障害を自らが受け入れ、周りの家族が受け入れるという言葉だ。
カサンドラの辛いところは、これに先に気付くのはカサンドラだからだ。
ミラーニューロンの不全は、自分自身を多角的にとらえることを難しくしているから本人よりも家族やパートナーが先に気付くだろう。なんか変だなってね。

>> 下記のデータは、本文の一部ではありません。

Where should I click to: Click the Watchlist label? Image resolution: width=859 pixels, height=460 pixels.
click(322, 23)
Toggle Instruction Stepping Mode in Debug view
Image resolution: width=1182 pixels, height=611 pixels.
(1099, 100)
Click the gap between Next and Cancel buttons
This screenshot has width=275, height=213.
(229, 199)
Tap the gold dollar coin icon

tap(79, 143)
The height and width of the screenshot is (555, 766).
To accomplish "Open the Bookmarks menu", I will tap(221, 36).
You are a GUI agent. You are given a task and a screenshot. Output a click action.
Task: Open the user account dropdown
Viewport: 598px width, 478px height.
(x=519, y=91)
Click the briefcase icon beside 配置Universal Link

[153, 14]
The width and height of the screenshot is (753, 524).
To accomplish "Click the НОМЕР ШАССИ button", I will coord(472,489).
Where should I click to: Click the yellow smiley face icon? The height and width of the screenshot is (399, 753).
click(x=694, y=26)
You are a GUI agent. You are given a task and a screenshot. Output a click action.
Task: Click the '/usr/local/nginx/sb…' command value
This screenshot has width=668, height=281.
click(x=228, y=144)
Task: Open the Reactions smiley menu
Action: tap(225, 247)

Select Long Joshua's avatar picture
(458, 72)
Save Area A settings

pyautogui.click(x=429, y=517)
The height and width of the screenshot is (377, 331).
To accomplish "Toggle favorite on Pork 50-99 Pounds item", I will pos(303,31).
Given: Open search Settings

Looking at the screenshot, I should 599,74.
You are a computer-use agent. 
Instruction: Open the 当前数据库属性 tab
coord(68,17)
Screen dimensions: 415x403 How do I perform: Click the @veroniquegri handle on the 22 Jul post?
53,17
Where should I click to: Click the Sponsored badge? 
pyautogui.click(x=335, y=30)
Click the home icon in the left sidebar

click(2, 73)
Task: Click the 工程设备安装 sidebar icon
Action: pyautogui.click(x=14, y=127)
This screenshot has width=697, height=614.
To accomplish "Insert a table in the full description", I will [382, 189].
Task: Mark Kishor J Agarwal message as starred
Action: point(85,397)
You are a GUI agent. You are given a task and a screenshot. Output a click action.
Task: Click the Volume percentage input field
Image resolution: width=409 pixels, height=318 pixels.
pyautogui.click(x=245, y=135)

なんか変だなって思っても、それを認めたくない心の動きがある。
自分のパートナーや子どもが障害という弱点・欠陥があるなんて信じたくないからだ。
たまに居るよね、障害者かもしれないと疑うと、偏見や差別はいけない!という人。
誰かをみだりに障害がある人だと見る事は、失礼な事だという人。
我が子が障害者だなんて信じたくない親。
でも、早期療育や障害に応じた学習サポートを得られないことの方が不幸じゃないか?
ASDがミラーニューロン不全による学習障害だとするなら、本人が受け入れることからしか始まらない。
目が見えなければ点字を覚えるように、
耳が聞こえなければ手話を覚えるように、
脚がなければ車いすや義足を使うように、
補完できる何かを身に着け他者との接点を保つことだと思う。
まぁ、大人になってしまうと生活様式が固まり、意識を変えにくいから、今無自覚に大人になって二次障害を抱えているASDにこれからの変化は正直難しいんじゃないかと思うけど。ASD本人が、孤独を選びたいのならそうすればいいと思うんだよね。ただ、妻や子をカサンドラ症候群に追いやる悲劇は、減らせたらいいのにと思っている。